There are periods when this flight into imagination becomes more than usually essential to mental hygiene – now, for example, in the time of Brexit, Donald Trump, Vladimir Putin, Jeremy Corbyn and the rest. In fiction, the baddies usually get their comeuppance, and often a smack on the jaw for good measure. In real life, they win elections and referendums and poison people and cultures. Literature can be cathartic.

In my experience, the most avid consumers of quality novels tend to be liberal in their politics, and I don’t think that’s any coincidence. I think of books as weapons of mass construction: they build empathy, tolerance and perspective within the reader. On one’s reluctant return to corporeal existence, those who hug the ugly extremes appear ever stranger and under-developed, as if an important piece of them is missing. It is hard to take conspiracy theories and theorists seriously. It is natural to understand and sometimes sympathise with differing but reasonable points of view. Doubt is healthy. Certainty is for fools. Such, the reader knows, is the world.

The most perceptive and, for me, rewarding speech by a politician so far this year was given earlier this month in Edinburgh. Nicola Sturgeon didn’t talk about the dangers of leaving the EU, or the challenges facing liberal capitalism, or the future of the independence movement. She talked about books. It was a speech that few other members of our ruling caste would or could have delivered. It, and the message it contained, would have benefited from a much larger audience.

Ms Sturgeon is nuts about books. She likes to chat about them, to swap recommendations, to critique the ones she has read. She has a teetering to-be-read pile. When I interviewed her for the New Statesman last September, she raved about Bernard MacLaverty’s Midwinter Break and had just finished Paul Auster’s 880-page 4 3 2 1 (“It was OK. I don’t think it should be on the Booker shortlist.”) The most common response I received to the subsequent article was ‘how on earth does she find the time to read so much?’

She is probably the most literary British leader since Harold Macmillan, who could often be found in a dusty corner of Number 10 buried in a volume of his beloved Trollope. Macmillan had a head start – his grandfather founded the publishing imprint that bears the family name. Ms Sturgeon has nurtured her habit from an ordinary childhood in Ayrshire to the noble, echoing spaces of Bute House.

The First Minister’s speech was to a gathering of young people working in the publishing industry. She described books as “with no word of exaggeration, my favourite things in the world. Reading is one of the great joys of my life”. She recalled her fifth birthday party: “I remember hiding under the kitchen table, reading a book, while all the other kids were playing Ring a Ring a Roses. In the years since, I’d like to think I’ve become a bit more sociable – though if I’m being totally honest, hiding under a table reading a book is probably still what I’d choose to do most days if I was able to.’

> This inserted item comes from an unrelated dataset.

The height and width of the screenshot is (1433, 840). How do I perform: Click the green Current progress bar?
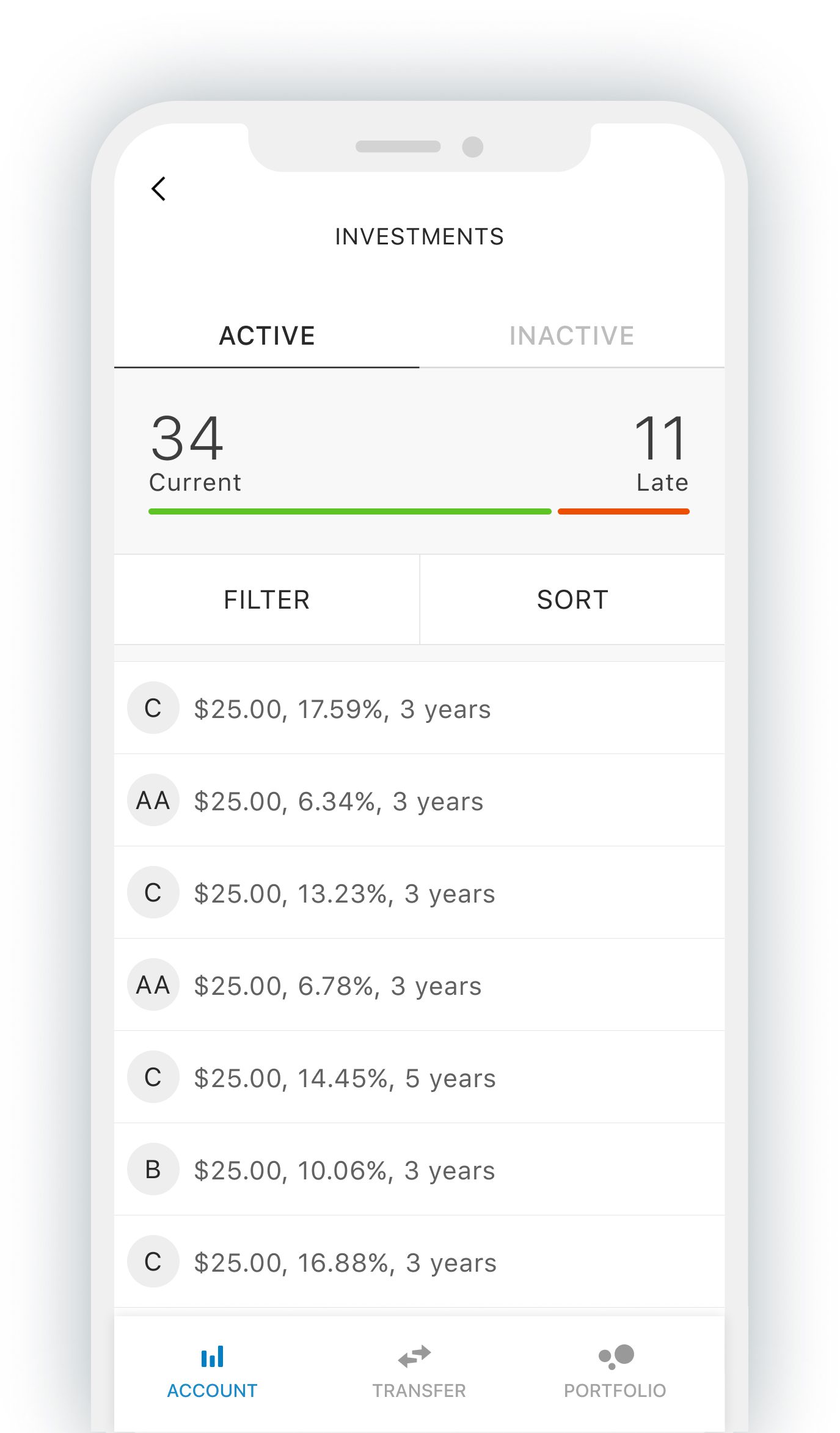350,511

What a wonderful thing for a First Minister to say – what a great message to send about the importance of a rich inner life. Our modern environment places such emphasis on high academic achievement, on career advancement, on earning money and pushing oneself to and even beyond the max, that falling short in these areas is portrayed as failure. We all know kids who have been left thinking they have no future due to unexpectedly poor exam results; or colleagues who have sunk into depression when the coveted promotion or pay rise goes to someone else. We’ve too often come to measure ourselves through external validation.

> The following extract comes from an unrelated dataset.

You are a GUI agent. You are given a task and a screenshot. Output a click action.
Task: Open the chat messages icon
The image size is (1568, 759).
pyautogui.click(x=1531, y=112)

Ms Sturgeon’s point is that while public success is an important aspect of who we are, it’s not everything. And she should know. “Reading is such an essential part of my being, I can’t imagine life without it,” she told her audience. Without explicitly saying so, the implication was clear: she could imagine life without politics, without power, without Bute House. Of course she could. But not without books.

Working with the Scottish Book Trust, she has launched the First Minister’s Reading Challenge for children in primaries 1-7. It’s a modest but lovely effort to help build and sustain a reading culture within the classroom, on the basis that “reading has the power to change lives, and developing a love of reading in childhood can have a huge impact on educational attainment and future wellbeing”.

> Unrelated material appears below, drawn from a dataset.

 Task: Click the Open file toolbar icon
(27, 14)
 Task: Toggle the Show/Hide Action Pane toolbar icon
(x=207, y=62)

Under the scheme, schools can order Reading Passports that pupils use to log the books they’ve consumed. There are learning resources, reading suggestions, tasks and ideas, and small grants are available to cover new books and author visits. A range of prizes will be awarded in June this year.

Ms Sturgeon reads “for pleasure” and to gain wider experience of the world, ideas, and people. “At their best, books can give us a new perspectives and insight into the human condition – expanding the empathy we feel for people in different walks of life. Reading also helps me reflect on and gain perspective on my own life and priorities,” she says.

The First Minister and I will always disagree about plenty, but on this we are in perfect accord. Tending to the soul should be the kind of national cause that unites us all.